===== Input material

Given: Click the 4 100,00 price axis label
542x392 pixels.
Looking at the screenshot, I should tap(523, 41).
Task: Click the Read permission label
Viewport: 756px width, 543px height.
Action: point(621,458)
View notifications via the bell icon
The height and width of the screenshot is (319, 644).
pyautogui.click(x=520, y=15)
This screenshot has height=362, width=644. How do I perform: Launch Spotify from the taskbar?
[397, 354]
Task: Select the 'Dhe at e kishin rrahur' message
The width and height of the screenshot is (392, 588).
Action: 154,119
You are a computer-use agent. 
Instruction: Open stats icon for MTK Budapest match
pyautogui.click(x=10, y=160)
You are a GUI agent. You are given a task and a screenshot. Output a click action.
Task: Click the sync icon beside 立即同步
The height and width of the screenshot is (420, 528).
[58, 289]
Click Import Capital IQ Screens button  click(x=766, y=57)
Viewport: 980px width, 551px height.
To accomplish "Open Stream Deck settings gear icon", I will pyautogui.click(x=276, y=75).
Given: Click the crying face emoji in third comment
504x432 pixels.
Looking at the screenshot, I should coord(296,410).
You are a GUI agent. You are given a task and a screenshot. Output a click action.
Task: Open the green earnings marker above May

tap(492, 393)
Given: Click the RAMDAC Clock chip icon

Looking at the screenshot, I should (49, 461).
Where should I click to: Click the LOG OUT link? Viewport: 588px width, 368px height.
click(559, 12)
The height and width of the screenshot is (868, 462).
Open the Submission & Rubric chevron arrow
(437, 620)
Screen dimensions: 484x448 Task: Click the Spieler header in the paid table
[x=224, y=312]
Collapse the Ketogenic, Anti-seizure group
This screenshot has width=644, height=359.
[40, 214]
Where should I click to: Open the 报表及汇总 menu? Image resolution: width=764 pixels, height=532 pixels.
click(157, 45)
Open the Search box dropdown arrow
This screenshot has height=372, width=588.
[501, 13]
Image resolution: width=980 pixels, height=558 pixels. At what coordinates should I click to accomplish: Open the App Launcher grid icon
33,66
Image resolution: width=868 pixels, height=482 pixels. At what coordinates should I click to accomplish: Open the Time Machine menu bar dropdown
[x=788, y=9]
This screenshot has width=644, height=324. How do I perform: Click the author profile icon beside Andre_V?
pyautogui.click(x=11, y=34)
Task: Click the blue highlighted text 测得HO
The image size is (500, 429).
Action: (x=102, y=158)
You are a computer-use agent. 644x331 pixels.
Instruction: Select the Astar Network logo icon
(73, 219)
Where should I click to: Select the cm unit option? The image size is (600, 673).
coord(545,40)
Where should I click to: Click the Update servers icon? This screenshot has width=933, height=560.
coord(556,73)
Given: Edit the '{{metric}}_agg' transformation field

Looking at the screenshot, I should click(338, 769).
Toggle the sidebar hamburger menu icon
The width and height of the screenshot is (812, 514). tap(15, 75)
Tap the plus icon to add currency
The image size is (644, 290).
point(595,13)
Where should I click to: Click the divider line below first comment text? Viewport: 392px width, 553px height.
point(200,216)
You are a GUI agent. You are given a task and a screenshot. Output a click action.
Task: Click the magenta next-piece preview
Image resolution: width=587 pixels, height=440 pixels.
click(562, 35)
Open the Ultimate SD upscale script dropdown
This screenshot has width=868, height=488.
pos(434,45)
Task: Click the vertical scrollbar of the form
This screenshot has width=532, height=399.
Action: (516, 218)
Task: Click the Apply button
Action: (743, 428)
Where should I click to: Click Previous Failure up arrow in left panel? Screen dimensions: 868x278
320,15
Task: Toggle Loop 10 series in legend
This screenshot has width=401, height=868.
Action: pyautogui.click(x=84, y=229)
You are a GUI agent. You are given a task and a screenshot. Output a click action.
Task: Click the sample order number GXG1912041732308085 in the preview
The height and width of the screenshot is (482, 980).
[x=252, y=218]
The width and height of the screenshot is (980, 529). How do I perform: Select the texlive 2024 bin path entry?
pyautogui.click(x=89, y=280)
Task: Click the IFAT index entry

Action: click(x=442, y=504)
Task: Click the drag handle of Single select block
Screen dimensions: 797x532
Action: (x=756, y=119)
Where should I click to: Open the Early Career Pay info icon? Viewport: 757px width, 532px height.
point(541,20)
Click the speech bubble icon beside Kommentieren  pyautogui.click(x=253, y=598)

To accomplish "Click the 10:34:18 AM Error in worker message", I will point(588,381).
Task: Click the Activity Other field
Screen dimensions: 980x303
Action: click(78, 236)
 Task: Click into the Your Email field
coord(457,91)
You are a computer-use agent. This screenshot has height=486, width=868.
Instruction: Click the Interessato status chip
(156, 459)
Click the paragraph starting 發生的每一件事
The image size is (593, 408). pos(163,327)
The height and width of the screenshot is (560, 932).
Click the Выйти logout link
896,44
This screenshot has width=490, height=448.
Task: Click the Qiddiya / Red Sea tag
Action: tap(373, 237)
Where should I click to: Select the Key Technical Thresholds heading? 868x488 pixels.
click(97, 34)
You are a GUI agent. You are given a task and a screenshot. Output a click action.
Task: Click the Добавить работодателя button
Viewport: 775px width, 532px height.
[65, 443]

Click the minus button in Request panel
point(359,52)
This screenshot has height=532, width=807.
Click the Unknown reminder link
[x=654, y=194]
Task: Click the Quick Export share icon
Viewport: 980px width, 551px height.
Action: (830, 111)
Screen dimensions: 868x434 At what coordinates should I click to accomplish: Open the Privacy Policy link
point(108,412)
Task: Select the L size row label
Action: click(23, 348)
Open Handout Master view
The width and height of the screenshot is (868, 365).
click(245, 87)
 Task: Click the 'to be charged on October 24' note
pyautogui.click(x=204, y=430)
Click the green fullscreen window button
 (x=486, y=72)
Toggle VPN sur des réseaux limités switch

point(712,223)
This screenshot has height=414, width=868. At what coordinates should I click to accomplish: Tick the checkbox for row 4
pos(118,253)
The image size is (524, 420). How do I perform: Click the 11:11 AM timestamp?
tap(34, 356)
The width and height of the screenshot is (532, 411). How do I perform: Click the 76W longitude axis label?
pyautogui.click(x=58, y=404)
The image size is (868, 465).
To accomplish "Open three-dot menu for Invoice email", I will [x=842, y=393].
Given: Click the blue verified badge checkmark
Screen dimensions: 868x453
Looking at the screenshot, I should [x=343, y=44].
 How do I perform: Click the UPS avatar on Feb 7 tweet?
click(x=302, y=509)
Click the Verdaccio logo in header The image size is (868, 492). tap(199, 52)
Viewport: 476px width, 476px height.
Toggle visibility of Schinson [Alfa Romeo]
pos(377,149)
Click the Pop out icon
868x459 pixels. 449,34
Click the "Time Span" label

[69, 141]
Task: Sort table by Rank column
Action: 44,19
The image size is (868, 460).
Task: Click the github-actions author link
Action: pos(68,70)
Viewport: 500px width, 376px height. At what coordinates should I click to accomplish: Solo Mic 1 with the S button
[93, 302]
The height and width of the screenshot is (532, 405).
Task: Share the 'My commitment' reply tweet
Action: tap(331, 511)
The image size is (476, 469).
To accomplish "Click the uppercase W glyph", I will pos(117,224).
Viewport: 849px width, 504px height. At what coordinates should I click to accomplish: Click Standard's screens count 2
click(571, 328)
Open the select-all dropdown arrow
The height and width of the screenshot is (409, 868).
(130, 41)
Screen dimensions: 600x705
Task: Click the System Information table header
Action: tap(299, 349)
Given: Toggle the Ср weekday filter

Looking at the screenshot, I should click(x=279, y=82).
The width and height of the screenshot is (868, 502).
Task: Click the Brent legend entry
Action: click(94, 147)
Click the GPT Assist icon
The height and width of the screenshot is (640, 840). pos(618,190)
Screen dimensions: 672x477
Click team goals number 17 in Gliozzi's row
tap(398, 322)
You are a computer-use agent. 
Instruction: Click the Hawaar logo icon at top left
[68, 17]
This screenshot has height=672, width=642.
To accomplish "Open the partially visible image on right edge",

==========

**Exercise:** Could you return exactly the stretch of the data above that starts at the line with "Open the Submission & Rubric chevron arrow" and ends at the line with "Task: Click the blue highlighted text 测得HO", both lines included?

**Result for this exercise:**
Open the Submission & Rubric chevron arrow
(437, 620)
Screen dimensions: 484x448 Task: Click the Spieler header in the paid table
[x=224, y=312]
Collapse the Ketogenic, Anti-seizure group
This screenshot has width=644, height=359.
[40, 214]
Where should I click to: Open the 报表及汇总 menu? Image resolution: width=764 pixels, height=532 pixels.
click(157, 45)
Open the Search box dropdown arrow
This screenshot has height=372, width=588.
[501, 13]
Image resolution: width=980 pixels, height=558 pixels. At what coordinates should I click to accomplish: Open the App Launcher grid icon
33,66
Image resolution: width=868 pixels, height=482 pixels. At what coordinates should I click to accomplish: Open the Time Machine menu bar dropdown
[x=788, y=9]
This screenshot has width=644, height=324. How do I perform: Click the author profile icon beside Andre_V?
pyautogui.click(x=11, y=34)
Task: Click the blue highlighted text 测得HO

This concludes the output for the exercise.